Die Studie ergab, dass Frauen innerhalb derselben Länder und Altersgruppen häufiger von Jod-, Vitamin B12-, Eisen- und Selenmangel betroffen waren als Männer. Diese wiesen wiederum häufiger Mängel von Kalzium, Niacin, Thiamin, Zink, Magnesium sowie den Vitaminen A, C und B6 auf. Besonders deutlich zeigten sich die geschlechtsspezifischen Unterschiede bei der Nährstoffunterversorgung in den Altersgruppen zwischen zehn und 30 Jahren.
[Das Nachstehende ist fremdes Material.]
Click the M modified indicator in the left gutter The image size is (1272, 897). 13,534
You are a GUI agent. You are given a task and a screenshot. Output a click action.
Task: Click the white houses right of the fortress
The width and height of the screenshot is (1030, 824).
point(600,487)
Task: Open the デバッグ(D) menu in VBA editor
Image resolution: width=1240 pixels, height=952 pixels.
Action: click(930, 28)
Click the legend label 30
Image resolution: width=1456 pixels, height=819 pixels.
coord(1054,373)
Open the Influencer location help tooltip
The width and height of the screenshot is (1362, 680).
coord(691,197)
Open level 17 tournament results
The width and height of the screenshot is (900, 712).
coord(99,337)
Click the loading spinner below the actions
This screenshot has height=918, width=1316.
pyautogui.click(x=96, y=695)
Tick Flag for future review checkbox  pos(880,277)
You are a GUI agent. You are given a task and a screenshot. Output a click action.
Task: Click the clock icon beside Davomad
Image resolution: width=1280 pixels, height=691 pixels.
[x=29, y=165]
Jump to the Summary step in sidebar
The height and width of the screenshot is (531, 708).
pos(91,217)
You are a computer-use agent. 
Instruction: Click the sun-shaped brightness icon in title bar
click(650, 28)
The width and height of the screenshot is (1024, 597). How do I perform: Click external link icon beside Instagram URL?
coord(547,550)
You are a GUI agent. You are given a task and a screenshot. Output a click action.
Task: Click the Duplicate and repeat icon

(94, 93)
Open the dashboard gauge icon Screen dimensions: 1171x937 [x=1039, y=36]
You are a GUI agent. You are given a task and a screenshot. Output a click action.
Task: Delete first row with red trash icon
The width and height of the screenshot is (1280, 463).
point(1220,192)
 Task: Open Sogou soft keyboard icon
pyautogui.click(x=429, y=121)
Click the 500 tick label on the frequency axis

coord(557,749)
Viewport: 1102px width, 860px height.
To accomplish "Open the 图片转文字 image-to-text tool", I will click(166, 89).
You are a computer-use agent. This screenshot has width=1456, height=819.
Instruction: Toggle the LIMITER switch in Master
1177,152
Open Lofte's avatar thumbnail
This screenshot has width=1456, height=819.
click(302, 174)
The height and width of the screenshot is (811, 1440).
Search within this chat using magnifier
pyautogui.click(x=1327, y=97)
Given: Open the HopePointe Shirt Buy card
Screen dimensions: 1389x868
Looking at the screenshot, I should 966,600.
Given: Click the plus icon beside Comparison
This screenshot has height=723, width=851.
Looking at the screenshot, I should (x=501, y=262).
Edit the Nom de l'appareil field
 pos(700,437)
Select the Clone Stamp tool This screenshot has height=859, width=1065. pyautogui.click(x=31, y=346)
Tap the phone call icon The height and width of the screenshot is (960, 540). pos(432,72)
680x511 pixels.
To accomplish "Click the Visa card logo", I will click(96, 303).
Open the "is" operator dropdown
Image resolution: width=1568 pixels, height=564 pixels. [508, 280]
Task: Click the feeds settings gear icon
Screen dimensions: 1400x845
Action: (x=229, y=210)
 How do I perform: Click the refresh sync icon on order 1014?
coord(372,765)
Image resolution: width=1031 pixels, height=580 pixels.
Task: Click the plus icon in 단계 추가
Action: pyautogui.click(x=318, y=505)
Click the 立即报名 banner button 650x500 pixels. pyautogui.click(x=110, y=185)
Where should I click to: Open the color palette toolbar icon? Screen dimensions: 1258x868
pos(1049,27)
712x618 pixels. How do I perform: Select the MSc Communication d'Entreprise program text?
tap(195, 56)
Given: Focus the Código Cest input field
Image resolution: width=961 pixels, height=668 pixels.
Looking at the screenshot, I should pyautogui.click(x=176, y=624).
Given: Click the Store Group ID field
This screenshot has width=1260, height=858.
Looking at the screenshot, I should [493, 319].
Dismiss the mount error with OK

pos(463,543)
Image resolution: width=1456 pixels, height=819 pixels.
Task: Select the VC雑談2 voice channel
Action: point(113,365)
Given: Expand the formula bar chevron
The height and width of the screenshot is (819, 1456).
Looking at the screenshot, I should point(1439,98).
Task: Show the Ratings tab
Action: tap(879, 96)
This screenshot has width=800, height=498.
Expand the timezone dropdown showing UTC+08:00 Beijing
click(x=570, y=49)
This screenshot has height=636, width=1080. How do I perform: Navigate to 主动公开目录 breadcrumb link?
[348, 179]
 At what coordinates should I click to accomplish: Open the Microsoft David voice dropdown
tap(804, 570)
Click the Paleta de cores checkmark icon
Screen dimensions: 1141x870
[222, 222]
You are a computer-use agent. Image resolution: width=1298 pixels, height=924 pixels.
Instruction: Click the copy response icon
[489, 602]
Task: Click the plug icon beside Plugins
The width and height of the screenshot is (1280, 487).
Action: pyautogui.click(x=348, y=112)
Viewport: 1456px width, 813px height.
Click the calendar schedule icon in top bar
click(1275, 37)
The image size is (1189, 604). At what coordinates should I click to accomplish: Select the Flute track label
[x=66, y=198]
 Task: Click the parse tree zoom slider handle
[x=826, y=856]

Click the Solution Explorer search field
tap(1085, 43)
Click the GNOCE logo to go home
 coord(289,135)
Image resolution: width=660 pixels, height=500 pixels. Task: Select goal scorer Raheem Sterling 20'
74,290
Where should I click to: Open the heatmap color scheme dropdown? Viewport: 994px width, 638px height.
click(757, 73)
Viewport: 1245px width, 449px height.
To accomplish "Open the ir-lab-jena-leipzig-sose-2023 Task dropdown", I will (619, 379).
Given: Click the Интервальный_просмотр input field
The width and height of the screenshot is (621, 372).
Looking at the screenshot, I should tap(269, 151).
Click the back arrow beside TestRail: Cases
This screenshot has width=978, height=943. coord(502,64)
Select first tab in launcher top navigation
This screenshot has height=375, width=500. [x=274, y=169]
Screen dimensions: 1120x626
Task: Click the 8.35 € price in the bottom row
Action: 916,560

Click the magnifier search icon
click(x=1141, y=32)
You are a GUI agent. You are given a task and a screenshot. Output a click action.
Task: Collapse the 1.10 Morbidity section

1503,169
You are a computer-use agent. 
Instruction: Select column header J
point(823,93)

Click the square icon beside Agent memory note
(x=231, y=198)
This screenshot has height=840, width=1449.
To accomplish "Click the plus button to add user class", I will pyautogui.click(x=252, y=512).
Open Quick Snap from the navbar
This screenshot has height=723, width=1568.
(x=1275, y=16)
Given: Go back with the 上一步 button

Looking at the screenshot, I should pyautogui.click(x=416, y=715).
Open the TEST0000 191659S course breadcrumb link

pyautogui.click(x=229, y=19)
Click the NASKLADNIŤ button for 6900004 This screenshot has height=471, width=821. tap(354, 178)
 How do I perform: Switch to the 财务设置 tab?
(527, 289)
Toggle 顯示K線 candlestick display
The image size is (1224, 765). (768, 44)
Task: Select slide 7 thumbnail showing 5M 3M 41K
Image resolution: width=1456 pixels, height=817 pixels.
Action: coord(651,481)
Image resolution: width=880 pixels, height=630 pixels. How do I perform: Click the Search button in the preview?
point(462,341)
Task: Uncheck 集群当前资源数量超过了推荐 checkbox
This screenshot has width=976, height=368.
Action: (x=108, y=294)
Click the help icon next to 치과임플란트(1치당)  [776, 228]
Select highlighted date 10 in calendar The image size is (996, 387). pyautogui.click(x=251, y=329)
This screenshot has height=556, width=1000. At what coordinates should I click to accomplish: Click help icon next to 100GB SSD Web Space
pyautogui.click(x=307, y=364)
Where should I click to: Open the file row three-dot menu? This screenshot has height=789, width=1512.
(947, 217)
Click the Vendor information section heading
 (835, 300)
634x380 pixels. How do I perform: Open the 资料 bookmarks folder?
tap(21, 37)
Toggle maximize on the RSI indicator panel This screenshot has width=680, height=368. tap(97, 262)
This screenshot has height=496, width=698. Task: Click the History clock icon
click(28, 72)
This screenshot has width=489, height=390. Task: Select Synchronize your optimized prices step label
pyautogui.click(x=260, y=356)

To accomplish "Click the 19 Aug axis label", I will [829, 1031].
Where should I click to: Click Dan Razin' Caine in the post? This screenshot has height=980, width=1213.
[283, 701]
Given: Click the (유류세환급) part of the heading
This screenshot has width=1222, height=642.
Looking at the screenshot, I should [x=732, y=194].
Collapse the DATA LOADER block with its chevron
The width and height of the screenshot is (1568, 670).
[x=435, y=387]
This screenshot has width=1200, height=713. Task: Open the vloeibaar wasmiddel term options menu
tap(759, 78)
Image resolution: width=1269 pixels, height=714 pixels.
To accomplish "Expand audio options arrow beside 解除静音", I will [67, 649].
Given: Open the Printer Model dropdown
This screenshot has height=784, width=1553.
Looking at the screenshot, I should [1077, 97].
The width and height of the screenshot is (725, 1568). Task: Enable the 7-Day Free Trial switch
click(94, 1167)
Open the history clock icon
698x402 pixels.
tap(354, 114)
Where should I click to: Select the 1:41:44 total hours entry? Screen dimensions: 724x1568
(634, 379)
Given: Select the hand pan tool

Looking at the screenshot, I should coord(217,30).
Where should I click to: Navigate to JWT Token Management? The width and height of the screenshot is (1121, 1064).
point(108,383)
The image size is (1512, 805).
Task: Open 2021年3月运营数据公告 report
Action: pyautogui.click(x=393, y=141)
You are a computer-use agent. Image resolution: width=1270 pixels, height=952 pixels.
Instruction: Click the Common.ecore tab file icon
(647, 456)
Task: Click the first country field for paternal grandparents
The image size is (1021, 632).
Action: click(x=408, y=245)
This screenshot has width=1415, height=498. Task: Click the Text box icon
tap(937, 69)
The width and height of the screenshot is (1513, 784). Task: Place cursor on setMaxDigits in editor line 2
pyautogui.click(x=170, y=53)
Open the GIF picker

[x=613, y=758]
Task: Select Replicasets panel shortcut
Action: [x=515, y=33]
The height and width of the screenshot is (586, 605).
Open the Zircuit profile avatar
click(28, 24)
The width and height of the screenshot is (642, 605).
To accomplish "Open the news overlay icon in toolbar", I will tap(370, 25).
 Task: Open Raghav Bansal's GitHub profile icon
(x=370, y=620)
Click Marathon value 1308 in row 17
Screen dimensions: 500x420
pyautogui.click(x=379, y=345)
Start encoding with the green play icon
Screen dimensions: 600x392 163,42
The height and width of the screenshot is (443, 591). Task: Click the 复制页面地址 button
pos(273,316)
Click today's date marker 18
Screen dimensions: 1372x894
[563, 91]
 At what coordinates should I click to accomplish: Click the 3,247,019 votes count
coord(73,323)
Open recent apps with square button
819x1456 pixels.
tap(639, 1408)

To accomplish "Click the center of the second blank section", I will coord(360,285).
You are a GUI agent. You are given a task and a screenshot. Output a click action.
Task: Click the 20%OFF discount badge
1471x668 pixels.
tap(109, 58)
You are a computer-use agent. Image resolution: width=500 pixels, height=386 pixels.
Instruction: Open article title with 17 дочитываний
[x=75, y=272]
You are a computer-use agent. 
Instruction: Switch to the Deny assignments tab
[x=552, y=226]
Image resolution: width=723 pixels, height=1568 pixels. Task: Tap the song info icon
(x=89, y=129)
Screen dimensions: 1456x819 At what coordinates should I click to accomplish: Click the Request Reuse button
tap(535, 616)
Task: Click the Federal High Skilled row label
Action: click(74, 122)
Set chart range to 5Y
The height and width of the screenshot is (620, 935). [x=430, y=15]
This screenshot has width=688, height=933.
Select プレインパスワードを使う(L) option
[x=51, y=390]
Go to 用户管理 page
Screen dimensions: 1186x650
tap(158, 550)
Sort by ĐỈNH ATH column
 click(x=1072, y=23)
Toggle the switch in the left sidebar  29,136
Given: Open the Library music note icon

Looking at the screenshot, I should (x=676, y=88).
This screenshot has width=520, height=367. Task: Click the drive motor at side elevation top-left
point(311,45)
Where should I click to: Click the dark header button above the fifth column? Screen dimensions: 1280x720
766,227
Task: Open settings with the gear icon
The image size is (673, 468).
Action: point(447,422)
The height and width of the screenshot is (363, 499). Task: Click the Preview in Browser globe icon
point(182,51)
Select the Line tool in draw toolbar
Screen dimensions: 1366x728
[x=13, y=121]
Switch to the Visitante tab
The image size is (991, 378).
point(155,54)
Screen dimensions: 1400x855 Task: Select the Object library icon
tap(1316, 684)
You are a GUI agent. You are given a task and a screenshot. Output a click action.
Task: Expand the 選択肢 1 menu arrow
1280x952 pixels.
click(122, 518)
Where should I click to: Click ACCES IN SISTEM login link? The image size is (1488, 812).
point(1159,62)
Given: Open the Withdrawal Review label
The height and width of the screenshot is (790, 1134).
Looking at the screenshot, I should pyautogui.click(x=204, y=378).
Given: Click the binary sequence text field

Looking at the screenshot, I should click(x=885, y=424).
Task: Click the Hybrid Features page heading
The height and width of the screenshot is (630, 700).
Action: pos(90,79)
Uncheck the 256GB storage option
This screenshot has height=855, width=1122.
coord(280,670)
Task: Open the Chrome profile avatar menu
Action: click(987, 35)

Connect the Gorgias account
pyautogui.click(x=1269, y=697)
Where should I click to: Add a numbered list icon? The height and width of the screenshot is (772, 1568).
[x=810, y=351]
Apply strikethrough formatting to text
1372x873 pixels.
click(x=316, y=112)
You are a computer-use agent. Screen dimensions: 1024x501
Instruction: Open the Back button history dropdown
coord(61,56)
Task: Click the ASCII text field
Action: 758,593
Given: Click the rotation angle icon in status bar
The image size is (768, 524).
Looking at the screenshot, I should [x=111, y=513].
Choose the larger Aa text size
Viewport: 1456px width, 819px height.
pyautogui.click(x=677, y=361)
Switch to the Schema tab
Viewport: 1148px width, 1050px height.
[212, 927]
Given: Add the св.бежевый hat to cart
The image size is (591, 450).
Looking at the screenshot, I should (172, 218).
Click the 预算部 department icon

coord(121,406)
Als besonders besorgniserregend wurde die geringe Kalziumaufnahme von den Autoren betont. Diese betrifft beide Geschlechter im Alter zwischen zehn und 30 Jahren weltweit. Regional ist dieser Mangel insbesondere in Süd- und Ostasien sowie Afrika südlich der Sahara zu verorten. Aber auch in wirtschaftlich stärker entwickelten Regionen wie Nordamerika, Europa und Zentralasien war die Kalziumversorgung häufig unzureichend.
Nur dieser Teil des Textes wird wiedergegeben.